WHAT YOU WILL DO: Update the listing from its start through the line containing "Image resolution: width=825", swapping "dropdown" for "menu" and leaving everything else unchanged. Omit the pictures from your answer.

[START PROVIDED MATERIAL]

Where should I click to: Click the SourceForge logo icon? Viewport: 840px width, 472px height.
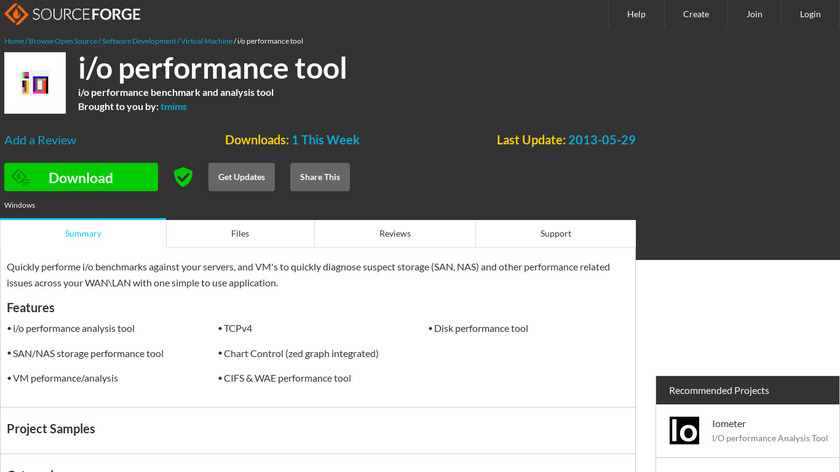[17, 14]
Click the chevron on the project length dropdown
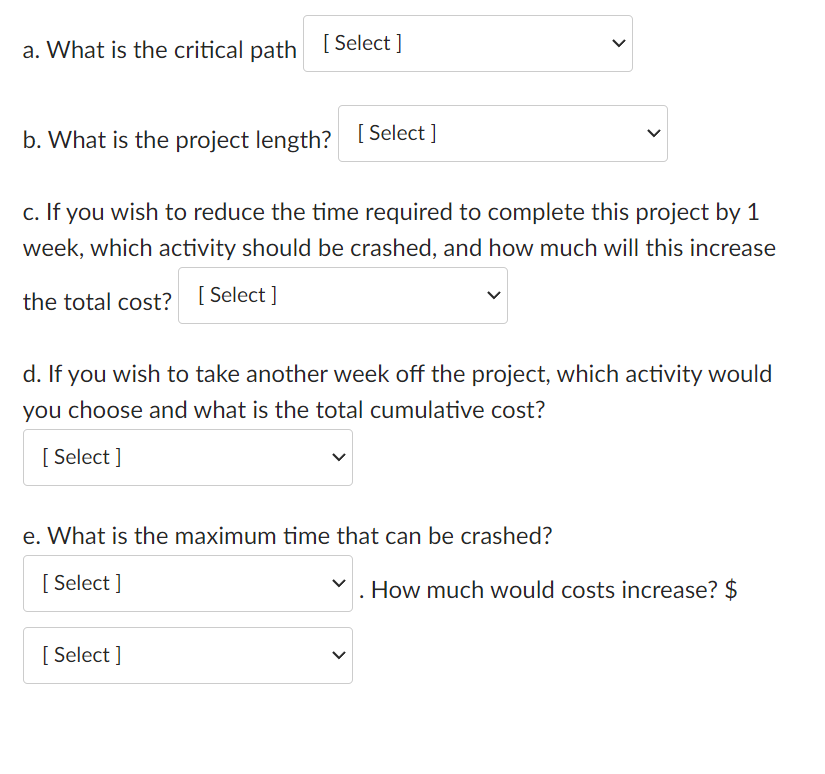Image resolution: width=825 pixels, height=774 pixels. coord(653,133)
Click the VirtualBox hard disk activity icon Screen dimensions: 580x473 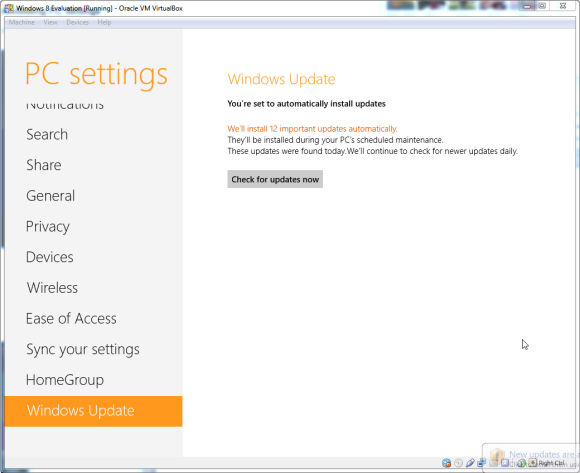coord(446,463)
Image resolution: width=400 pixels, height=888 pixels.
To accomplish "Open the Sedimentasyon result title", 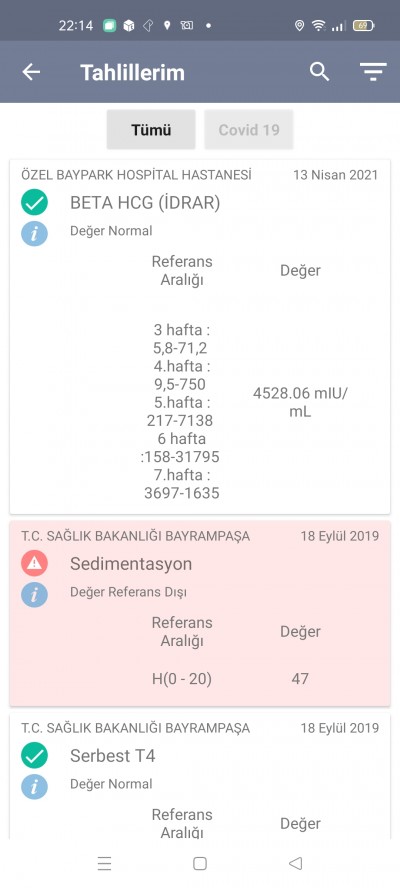I will tap(131, 563).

[END PROVIDED MATERIAL]

WORKED SOLUTION:
Where should I click to: Click the SourceForge logo icon? Viewport: 840px width, 472px height.
[17, 14]
Click the chevron on the project length menu
Image resolution: width=825 pixels, height=774 pixels. coord(653,133)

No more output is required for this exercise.